6
votes

Is it possible to use the 8-bit registers (al, ah, bl, bh, r8b) in indexed addressing modes in x86-64? For example:

mov ecx, [rsi + bl]
mov edx, [rdx + dh * 2]

In particular, this would let you use the bottom 8-bits of a register as a 0-255 offset, which could be useful for some kernels.

I poured over the Intel manuals and they aren't explicit on the matter, but all the examples they give only have 32-bit or 64-bit base and index registers. In 32-bit code I only saw 16 or 32-bit registers. Looking at the details of mod-r/m and SIB byte encoding also seems to point towards "no" but that's complex enough with enough corner cases that I'm not sure I got it right.

I'm mostly interested in the x86-64 behavior, but of course if it's possible in 32-bit mode only I'd like to know.
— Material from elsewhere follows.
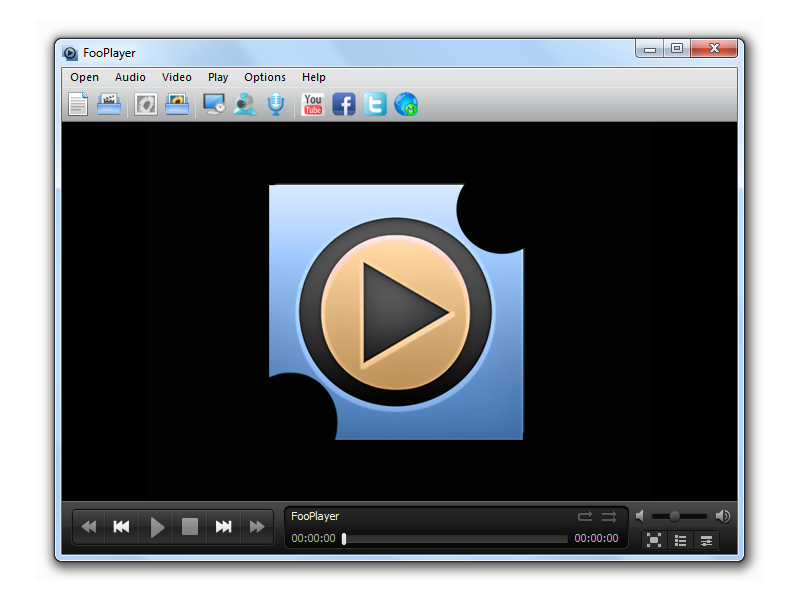800x600 pixels.
Task: Open the Audio menu
Action: coord(130,77)
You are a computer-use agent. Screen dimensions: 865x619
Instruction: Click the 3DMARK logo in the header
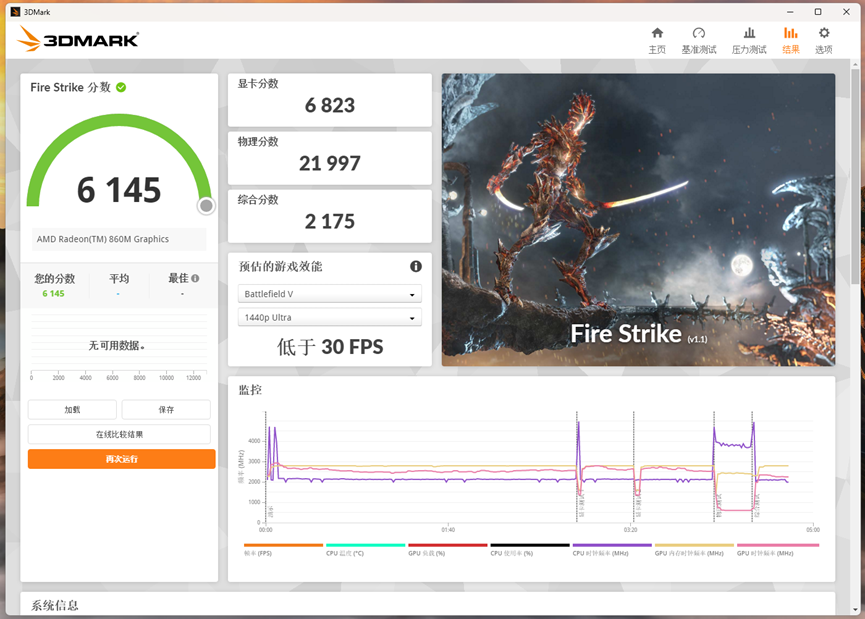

As an add-on question too small and related to deserve another post - can 16-bit registers be used for base or index? E.g., mov rax, [rbx + cx]. My investigation pointed towards basically the same answer as above: probably not.

1
It's not possible, both the registers have to be the same size as the address-size, so that also rules out [reg16 + disp32]. You need a movzx. The tables that show the encoding really do enumerate all possible encodings.Peter Cordes
Yeah the tables show stuff like rax/eax/ax/al though. So it kept my hopes up. You can count the bits and see that only three are available to select the register to guess that only one size is available, but you have to check for size changing bits across all the various bytes, and read the details of all the REX prefixes, etc. But yeah, I was already pretty sceptical.BeeOnRope
The addressing mode tables won't show al, because there are no 8-bit addressing modes. I understand the motivation for the question, though: when I was new to x86, I kept wondering if there were addressing modes I didn't know about. But it turns out there's only [base + idx*scale + disp8/disp32], or any subset of that omitting one or two of those three components. (Plus RIP-relative in 64-bit mode). That's why I wrote this answer, which might make a good Docs topic at this point.Peter Cordes
Right. I never did find a good table for the 64-bit addressing modes in the Intel docs though. There is table 2-3 in section 2.1.5 of Vol 2A of the current Intel dev manual, which covers the 32-bit case, but I never found a corresponding table for the 64-bit case. I was further thrown off early in my search by this page which clearly indicates a [disp + reg8 + reg32*scale] addressing mode, which is exactly what I want (in 32-bit mode). It seems like it was a typo though and they meant disp8 + reg32 ... instead.BeeOnRope
Well, there is the curious case of xlat (or xlatb). It does (implicitly) use the 8-bit register al as the index into a table implicitly pointed to by [r/e]bx. Unfortunately it's a horrible waste of encoding space and can only load into the al register.EOF

1 Answers

7
votes

No, you cannot use 8-bit or 16-bit registers in addressing calculations in 64-bit mode, nor can you use 8-bit registers in 32-bit mode. You can use 16-bit registers in 32-bit mode, and 32-bit registers in 64-bit mode, via use of the 0x67 address size prefix byte.

(But using a narrower register makes the whole address narrow, not a 16-bit index relative to a 32-bit array address. Any registers need to be the same width as the address, which you normally want to match the mode you're in, unless you have stuff in the low 16 or low 32 bits of address space.)

This table summarizes well the various options for operand and address sizes. The general pattern is that the default address size is the same as the current mode (i.e., 32-bits in 32-bit mode, 64-bits in 64-bit mode)1, and then if the 0x67 prefix is included, the address size is changed to half the usual size (i.e., 16-bits in 32-bit mode, 32-bits in 64-bit mode).

Here's an excerpt of the full table linked above showing 64-bit long-mode behavior only, for various values of the REX.W, 0x66 operand and 0x67 address size prefixes:

REX.W 0x66 prefix (operand) 0x67 prefix (address) Operand size (footnote 2) Address size
0 No No 32-bit 64-bit
0 No Yes 32-bit 32-bit
0 Yes No 16-bit 64-bit
0 Yes Yes 16-bit 32-bit
1 Ignored No 64-bit 64-bit
1 ignored Yes 64-bit 32-bit

1 That might seem obvious, but it's the opposite to the way operand sizes work in 64-bit mode: most default to 32-bits, even in 64-bit mode, and a REX prefix is needed to promote them to 64-bits.

2Some instructions default to 64-bit operand size without any REX prefix, notably push, pop, call and conditional jumps, and as Peter points out below, this leads to the odd situation where at least some of these instructions (push and pop included) can't be encoded to use 32-bit operands, but can use 16-bit operands (with the 0x66 prefix).